By Chris Lumsdenvia, GMA
A North Carolina man is on a mission to spread Christmas cheer in a diverse way.
Photographer Stafford Braxton founded Santas Just Like Me in 2013 to help bring a more diverse pool of Santas to the region and “add a little color to your Christmas.”
“Growing up, most of the Black characters that I saw on television were painted in an unfavorable light,” Braxton told “Good Morning America.” “Having a Black Santa experience allows us to show how diverse America truly is.”
Braxton said it’s important for children of color to see themselves represented in all facets of life — and yes, that even includes Santa.
Braxton said his main goal is finding Santas who truly cherish the joys of the holiday season and can connect with families in a special way. After finding the right person for the job, Braxton trains them over the course of several weeks and serves as the lead photographer at each holiday event.
Though his business currently consists of Black Santas, Braxton said he hopes to eventually add Santas from other cultural backgrounds and those who speak different languages. “Christmas should be the most inclusive time of the year,” he said.
Braxton said seeing the look on a child’s face when they first encounter his Black Santas makes the job all worth it.
“At a recent Christmas tree lighting event, a little girl saw one of our Santas in his sleigh so she got out of her car and quickly ran over to hug him,” he said. “It was a beautiful thing to see.”MORE: With 1.5 million lights, grandfather continues to build on granddaughter’s wish.
Camille Kauer, who lives in Cary, North Carolina, with her husband and daughter, said the experience of having her family take photos with Santa is a major highlight of her holiday season each year and her daughter is always happy she gets to meet with her “true Santa.”
Courtesy Stafford Braxton: Camille Kauer and her family take a photo with Santa Warren of “Santas Just Like Me.”
“Having a Santa that feels like family has changed the holidays for us,” Kauer told “GMA.” “We truly enjoy our annual pictures with them and even though my daughter is now 13, she still looks forward to it.”
Due to the pandemic, Braxton’s team of Santas are offering virtual visits and non-contact “sleigh-bys” for those who aren’t local or prefer to social distance.
William Grogan, 59, is the newest Santa to join the team and said it’s amazing to connect with children from different backgrounds.

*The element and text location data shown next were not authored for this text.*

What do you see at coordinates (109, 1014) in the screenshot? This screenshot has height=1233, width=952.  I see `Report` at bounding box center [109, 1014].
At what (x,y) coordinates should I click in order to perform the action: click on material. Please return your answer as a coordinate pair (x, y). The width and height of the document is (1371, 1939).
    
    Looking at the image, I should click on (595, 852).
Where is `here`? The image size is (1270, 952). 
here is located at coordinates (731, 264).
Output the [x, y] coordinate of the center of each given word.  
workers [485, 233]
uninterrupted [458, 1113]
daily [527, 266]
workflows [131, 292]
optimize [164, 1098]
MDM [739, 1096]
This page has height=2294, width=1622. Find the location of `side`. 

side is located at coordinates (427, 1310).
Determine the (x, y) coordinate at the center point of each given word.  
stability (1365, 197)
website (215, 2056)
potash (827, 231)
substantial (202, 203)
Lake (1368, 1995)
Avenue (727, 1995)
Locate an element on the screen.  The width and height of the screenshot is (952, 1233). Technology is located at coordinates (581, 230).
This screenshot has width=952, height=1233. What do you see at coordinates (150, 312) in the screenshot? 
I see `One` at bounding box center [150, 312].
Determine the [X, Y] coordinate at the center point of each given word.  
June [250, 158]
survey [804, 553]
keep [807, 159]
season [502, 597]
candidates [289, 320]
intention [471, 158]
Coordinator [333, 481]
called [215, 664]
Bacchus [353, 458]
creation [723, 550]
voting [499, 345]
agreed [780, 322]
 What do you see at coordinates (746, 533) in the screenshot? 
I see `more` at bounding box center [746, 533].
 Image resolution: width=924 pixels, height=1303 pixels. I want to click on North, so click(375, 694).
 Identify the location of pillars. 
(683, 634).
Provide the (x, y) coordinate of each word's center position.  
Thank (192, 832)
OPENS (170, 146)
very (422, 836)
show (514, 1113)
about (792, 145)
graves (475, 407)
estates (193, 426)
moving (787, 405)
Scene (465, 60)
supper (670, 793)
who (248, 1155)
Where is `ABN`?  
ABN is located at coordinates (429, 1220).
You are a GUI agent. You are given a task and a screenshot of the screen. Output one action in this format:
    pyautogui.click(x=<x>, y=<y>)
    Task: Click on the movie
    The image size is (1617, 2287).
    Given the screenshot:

“When they first approach me, they’re often hesitant. But as I start talking to them, they become more receptive,” Grogan said. “Just to see that transformation from skepticism to that comfort level has been a joy.”
Braxton hopes to grow Santas Just Like Me into a non-profit so he can bring Christmas joy to underrepresented communities without them having to worry about affording the experience. He said he has no plans of slowing down in the foreseeable future and will continue doing what he loves the most: bringing joy and diversity to the holiday season.
“In the future, I’d love to do a Santa’s workshop bus tour so we can travel to different regions and have communities to see a Santa that looks like them,” Braxton said. “We’re family-oriented. That’s how we started and that’s how we’re going to stay.”